去っていくフロスを見送ってから、少し離れた位置にいた護衛と一緒に役所に入る。廊下を歩く人々に挨拶されながら食堂に入って、そこで夕食を食べて執務室に戻る。
「おかえり」
執務室の椅子に座ってそう声をかけてきたのは、十二歳ほどの白の袖なしワンピースを着た少女だ。机に肘をついて、手のひらに顎を乗せ、もう片方の手をひらりと揺らしてにこやかにしている。
黒曜石のような目に、褐色の肌を持ち、腰まであるオレンジの茶髪は少しだけ癖がある。
一見すると見た目相応だが、目に宿る落ち着いた感情や放つ雰囲気が若さを感じさせない。
ユーストは顔を顰め、護衛は無言で背筋を伸ばす。
「婆様、勝手に入るのはおやめくださいと言っているでしょう」
婆様と呼ばれたことを否定せず、くくっと笑う。
「まだまだわしの助力を必要としているひよっこが偉ぶるでないわ。さっさとわしの手を離れるようになれ」
ユーストは言い返さず、小さく溜息を吐いて、空いている椅子に座る。
その反応に「年々可愛げがなくなる」とつまらなさそうに少女は零す。
「精霊たちに話を聞くと言って砂漠に出たと聞いています。帰ってきたということはなにかしらの情報を得たのでしょうか」
「これといって新しい情報はない。廃棄領域の雰囲気がおかしいと聞けただけよ。神獣様か大精霊様に会えればよかったが、小さい精霊たちにしか会えなんだ」
「廃棄領域にいるらしい魔物が動く可能性が高まったと考えてみてよさそうですね」
「じゃろうな。でだ、坊よ。なにと会ってきた? 気になる気配を三つほどまとわせておるな?」
三つの気になる気配とはなんぞやとユーストは不思議に思いつつ、亮二たちと会ってきたことを話す。

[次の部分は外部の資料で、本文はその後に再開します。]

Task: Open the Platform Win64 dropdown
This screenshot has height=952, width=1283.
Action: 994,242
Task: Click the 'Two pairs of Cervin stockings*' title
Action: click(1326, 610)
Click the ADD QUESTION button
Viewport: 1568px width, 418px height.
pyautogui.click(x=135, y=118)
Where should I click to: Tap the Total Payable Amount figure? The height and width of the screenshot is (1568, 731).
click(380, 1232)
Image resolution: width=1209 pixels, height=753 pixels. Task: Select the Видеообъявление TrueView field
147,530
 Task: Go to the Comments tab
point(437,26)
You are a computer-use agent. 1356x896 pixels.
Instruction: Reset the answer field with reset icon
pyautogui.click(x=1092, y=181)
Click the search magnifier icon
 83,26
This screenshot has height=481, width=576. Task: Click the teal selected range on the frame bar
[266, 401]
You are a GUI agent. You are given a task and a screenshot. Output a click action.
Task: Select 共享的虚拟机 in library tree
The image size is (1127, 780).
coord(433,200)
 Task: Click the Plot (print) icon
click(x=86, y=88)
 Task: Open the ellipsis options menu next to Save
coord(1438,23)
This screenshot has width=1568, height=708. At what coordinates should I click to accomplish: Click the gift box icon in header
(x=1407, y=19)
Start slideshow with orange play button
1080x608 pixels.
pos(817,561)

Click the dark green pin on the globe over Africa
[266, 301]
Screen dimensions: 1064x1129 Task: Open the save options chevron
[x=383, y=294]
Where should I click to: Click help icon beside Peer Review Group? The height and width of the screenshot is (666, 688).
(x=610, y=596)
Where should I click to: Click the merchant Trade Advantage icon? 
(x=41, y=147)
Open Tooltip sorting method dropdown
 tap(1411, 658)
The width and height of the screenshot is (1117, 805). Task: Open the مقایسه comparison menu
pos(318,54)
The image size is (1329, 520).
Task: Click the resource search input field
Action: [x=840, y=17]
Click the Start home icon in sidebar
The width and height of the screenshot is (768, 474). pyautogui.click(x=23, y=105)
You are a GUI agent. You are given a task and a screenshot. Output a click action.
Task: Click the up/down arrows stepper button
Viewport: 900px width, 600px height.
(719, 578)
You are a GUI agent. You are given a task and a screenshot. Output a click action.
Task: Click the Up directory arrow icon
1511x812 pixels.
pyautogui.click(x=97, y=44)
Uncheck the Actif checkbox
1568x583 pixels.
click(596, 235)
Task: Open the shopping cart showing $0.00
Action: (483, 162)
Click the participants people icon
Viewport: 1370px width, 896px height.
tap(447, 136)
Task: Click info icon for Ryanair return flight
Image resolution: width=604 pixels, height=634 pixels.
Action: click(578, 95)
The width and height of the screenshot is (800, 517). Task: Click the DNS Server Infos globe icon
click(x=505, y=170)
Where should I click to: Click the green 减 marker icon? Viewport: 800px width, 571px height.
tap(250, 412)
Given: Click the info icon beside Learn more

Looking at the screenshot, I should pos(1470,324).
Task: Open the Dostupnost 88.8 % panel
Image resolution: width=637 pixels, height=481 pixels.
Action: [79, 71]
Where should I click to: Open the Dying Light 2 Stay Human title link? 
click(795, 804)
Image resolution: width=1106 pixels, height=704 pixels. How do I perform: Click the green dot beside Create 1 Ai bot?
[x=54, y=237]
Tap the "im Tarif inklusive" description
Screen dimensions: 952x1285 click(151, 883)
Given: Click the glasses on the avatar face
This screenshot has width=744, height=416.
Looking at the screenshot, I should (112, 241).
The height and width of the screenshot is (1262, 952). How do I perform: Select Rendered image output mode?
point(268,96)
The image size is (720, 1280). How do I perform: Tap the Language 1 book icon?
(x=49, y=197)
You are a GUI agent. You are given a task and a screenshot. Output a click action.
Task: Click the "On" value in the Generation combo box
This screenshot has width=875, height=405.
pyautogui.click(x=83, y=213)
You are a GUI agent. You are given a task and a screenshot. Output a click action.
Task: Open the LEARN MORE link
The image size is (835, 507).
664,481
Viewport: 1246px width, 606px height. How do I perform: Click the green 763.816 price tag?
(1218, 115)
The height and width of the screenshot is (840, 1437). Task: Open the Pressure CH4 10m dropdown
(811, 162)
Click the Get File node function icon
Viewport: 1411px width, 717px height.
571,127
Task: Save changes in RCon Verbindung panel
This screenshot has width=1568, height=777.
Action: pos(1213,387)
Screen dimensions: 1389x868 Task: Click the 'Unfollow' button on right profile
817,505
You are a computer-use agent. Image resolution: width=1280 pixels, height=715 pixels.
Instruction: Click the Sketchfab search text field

「ほう。来たのか。気配の一つはリョウジという男のものじゃろ。もう二つはなんであろうな」
「リョウジには精霊が同行しています。その気配では? もう一つは僕にはわかりません」
「精霊か、言われてみればそうではある」
しかし精霊というには少し歪んではないかと少女は内心首を傾げた。
「その者たちはどこにいる?」
「会うつもりですか」
「なんとも面白そうな者じゃからな。一度くらいは話してみたい。見た目相応の演技で話しかけて、最後にばらしてからかうのも面白そうじゃ」
協力者であるリョウジたちに迷惑をかけることになるかもとユーストは教えるのはよそうと思ったが、自分が駄目ならば護衛の男に聞いて居場所を知るのは簡単に予想ができた。なにしろこの少女は精霊と人の間に生まれた子で百五十年以上生きていて、この町の人間には敬われているのだから。
一応迷惑はかけないようにと注意して宿を教える。
「どんな話ができるのか、今から楽しみじゃ」
そう言って少女は鼻歌を歌いながら部屋を出て行った。
その翌日、ユーストが仕事を終わらせて夕食前に私室で趣味の小型彫刻を楽しんでいると、勢いよく扉が開いて険しい顔の少女が入ってきた。